Thereafter, an ultrasound-guided biopsy of the mass was performed. Histopathology revealed that the tumor cells exhibited uniform morphology, with weakly eosinophilic cytoplasm and rich vasculature. No evidence of mitotic figure or necrosis was seen. Immunohistochemistry showed positivity with SMA and Ki-67(<5%), vessel positivity with CD31 and CD34, while negative for S-100, Melanoma, CgA or TFE3. These findings were compatible with the diagnosis of GT(Figure 3). Due to the mass being located within the striated muscle, the pathological diagnosis was GT of uncertain malignant potential.

Figure 3. Histological examination at ×100 objective (H&E stain) showing monotonous small round cells arranged in sheets surrounding vascular channels. The tumor cells demonstrated pale eosinophilic cytoplasm with well-defined cell borders, containing centrally located round nuclei exhibiting homogeneous chromatin patterns. Mitotic figures were conspicuously absent.

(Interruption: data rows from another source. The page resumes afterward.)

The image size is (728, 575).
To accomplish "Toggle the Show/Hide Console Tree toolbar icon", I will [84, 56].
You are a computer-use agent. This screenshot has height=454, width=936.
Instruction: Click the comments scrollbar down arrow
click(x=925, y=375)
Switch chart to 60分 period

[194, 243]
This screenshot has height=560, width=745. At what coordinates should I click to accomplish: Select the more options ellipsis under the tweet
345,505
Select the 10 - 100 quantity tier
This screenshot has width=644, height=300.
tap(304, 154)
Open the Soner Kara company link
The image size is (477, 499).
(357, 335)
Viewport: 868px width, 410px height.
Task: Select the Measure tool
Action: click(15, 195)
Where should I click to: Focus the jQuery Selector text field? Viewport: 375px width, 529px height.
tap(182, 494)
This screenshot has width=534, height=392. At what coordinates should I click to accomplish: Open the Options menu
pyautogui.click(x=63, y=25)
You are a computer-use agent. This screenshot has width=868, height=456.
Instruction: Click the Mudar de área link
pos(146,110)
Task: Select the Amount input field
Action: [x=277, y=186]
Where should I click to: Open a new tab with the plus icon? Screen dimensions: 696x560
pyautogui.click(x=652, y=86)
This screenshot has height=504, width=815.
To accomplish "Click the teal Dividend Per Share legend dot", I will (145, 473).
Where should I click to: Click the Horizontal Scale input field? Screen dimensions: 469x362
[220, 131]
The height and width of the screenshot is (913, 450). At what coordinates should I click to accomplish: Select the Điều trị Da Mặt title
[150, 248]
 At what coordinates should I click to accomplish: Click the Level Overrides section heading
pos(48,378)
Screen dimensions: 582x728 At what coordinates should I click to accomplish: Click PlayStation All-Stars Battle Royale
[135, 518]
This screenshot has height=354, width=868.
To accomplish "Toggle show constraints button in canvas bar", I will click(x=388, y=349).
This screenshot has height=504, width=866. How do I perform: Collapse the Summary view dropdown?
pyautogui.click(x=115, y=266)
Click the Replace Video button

After that, the patient was scheduled for surgical excision. Under general anesthesia, the patient was positioned in the supine position on the operating table. A longitudinal skin incision was made along the biopsy entry point. This was followed by dissection of subcutaneous tissues focused and directed toward the biopsy tract until the lesion was identified within the vastus medialis muscle. Finally, a marginal excision of the mass was performed. Histopathological confirmation following surgical intervention corroborated the diagnostic accuracy of ultrasound-guided core needle biopsy. Postoperative recovery was uneventful. Sutures were removed at 2 weeks with complete wound healing. At the 3-week follow-up, the patient reported complete resolution of pain and resumed normal activities.
3 Discussion
GT is a rare type of vascular tumor that originates from the glomus bodies (7). Glomus bodies are neuro-myo-arterial structures located at the dermal-hypodermal junction. Their primary function is to control blood flow to the skin in response to variations in body temperature (8). GTs are most commonly found in the subungual regions of the fingers and toes, where glomus bodies are densely concentrated (9). These tumors typically present with sharp pain, point tenderness, and extreme sensitivity to cold (10). Although GTs typically occur in the digits, they can also arise anywhere in the skin and soft tissue. EGTs present greater diagnostic challenges due to atypical manifestations (7, 11). This diagnostic difficulty is reflected in Lee et al.’s finding of a 20% correct diagnosis rate for EGTs by initial physicians (11). Differential diagnosis of GTs includes other soft tissue tumors such as lipoma, neurofibroma, schwannoma, and hemangioma (12).
Histologically, the GT is typically a highly vascularized neoplasm with uniform rounded cells encircling capillary-sized vessels. These cells are round to polyhedral, containing granular eosinophilic cytoplasm and the nuclei have finely dispersed chromatin. The cells lack nuclear atypia and mitotic activity is rare (10). Glomus cells are immunohistochemically relatively non-specific, but show positivity for smooth muscle actin, vimentin and neuron specific enolase. They are usually negative for other markers of soft tissue tumors such as CD34, cytokeratin or S-100 (13, 14).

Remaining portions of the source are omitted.